- Assignment: Repeat exactly the lines below that lie between the line with "Open the NBC Los Angeles account name" and the line with "The width and", counting both of those lines as part of the answer.

- Recorded data:
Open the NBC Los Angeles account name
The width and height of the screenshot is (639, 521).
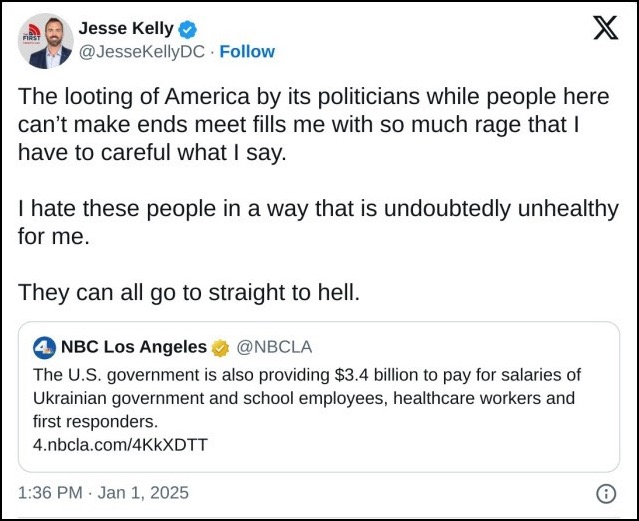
--
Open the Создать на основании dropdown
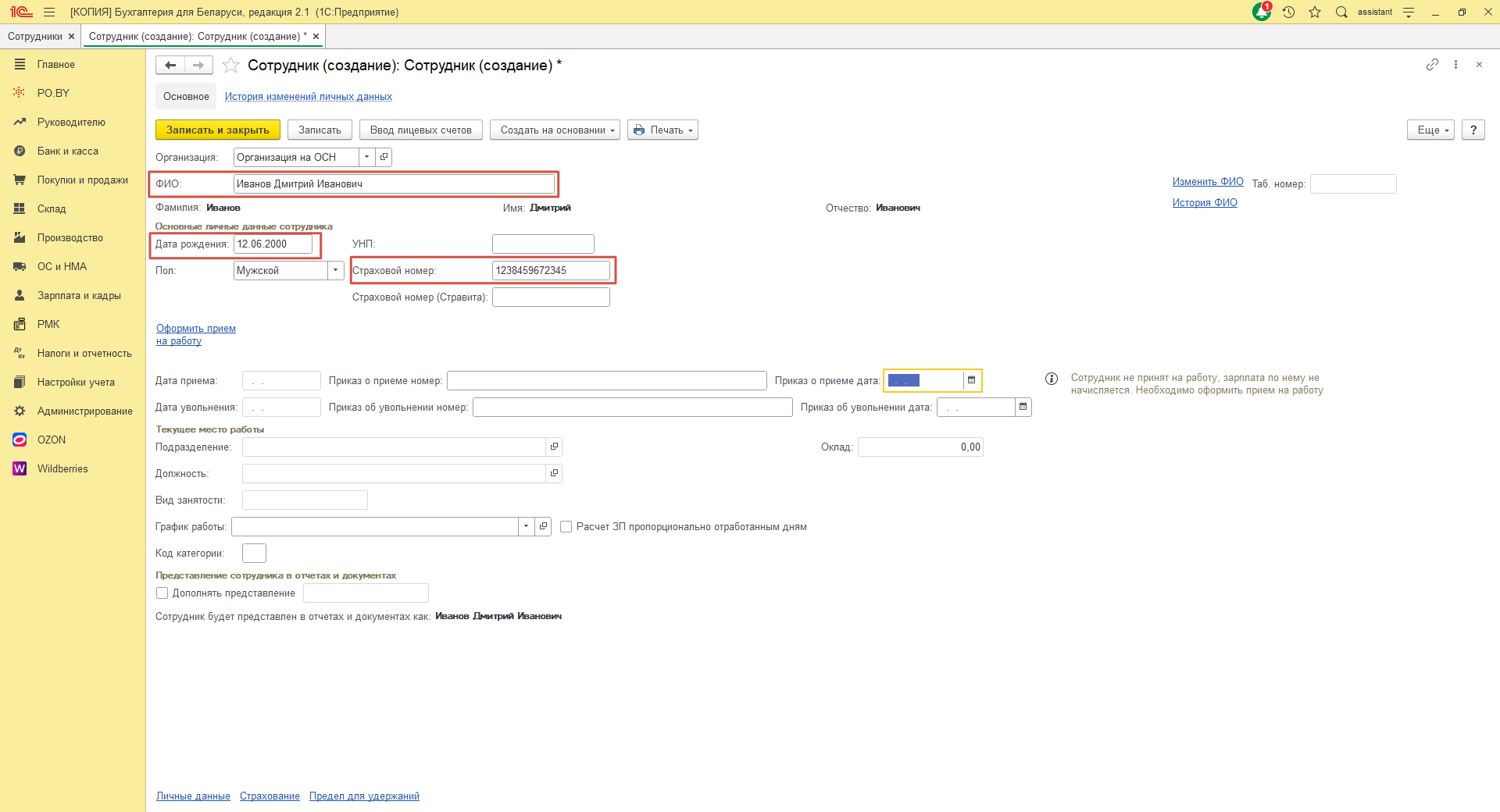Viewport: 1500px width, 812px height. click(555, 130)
...
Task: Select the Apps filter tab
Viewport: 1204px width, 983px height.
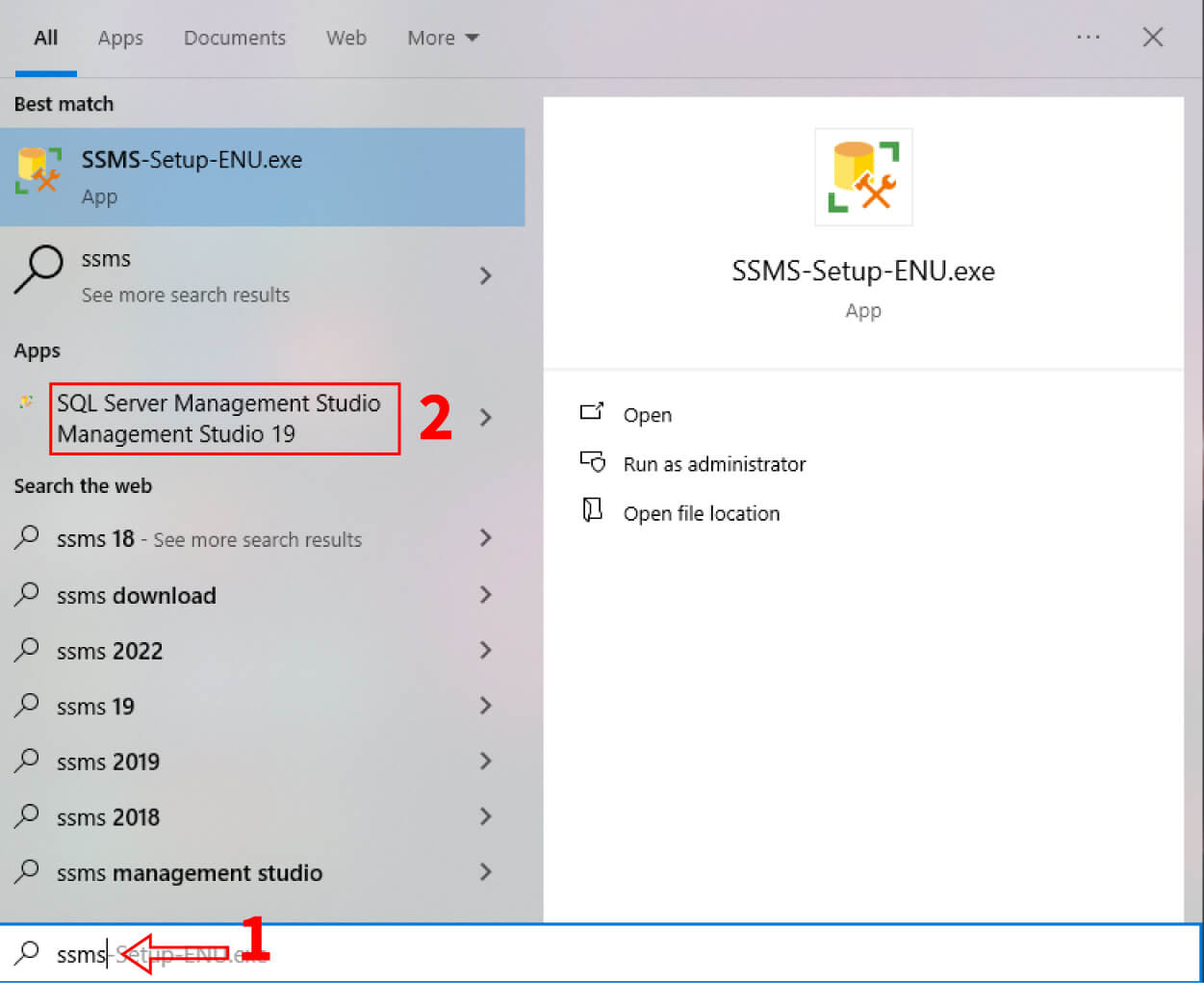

- Result:
Open the NBC Los Angeles account name
The width and height of the screenshot is (639, 521).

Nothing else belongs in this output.